Consumer confidence among Hispanics in the United States fell sharply in the first quarter of 2020 as the coronavirus pandemic spread across the country and disrupted nearly every aspect of American life.

The Hispanic Consumer Sentiment Index, measured from January through March, stands at 81.3, down from 100.9 in the fourth quarter of 2019, according to the Florida Atlantic University Business and Economics Polling Initiative (FAU BEPI) in FAU's College of Business. 

The index is even lower than the March score of 89.1 for the overall U.S. population, as published by the University of Michigan.

Hispanics' consumer confidence weakened at the end of 2019 as concerns grew that the longest economic expansion in history was due to end. But the first cases of COVID-19 in the U.S. led to massive quarantines, millions of job losses and fears that the sweeping economic fallout may not be short-lived, said Monica Escaleras, Ph.D., director of FAU BEPI.

"It's the uncertainty of what's going to happen," she said. "Nobody knows if the effects of the virus will last weeks or months. So people are very concerned about the future." 

Overall, 58 percent of those surveyed indicated during the first three months of 2020 that they will be better off over the next year, down from 73 percent in the last quarter of 2019.

Hispanics are concerned about the short-term economic outlook, with 34 percent saying they expect the country to experience good business conditions in the upcoming year, compared with 65 percent in the fourth quarter of 2019.

The long-term economic outlook also is a concern, with 57 percent of Hispanics optimistic in the first three months of the year, down from 65 percent in the fourth quarter. 

Another indication that optimism is waning: A smaller percentage of Hispanics – 53 percent – believes it's a good time to buy big-ticket items, compared with 65 percent in the prior quarter.

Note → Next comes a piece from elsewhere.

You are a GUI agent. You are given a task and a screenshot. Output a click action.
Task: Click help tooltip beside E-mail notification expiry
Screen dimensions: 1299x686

Despite the coronavirus's devastating effect on the nation's economy, more Hispanics support U.S. President Donald Trump, whose approval rating increased from 42 percent in the fourth quarter to 44 percent in the first quarter. Of those surveyed, 40 percent identified themselves as Republicans, 39.6 percent at Democrats, 14.1 percent as independents and 6.3 percent as non-registered voters.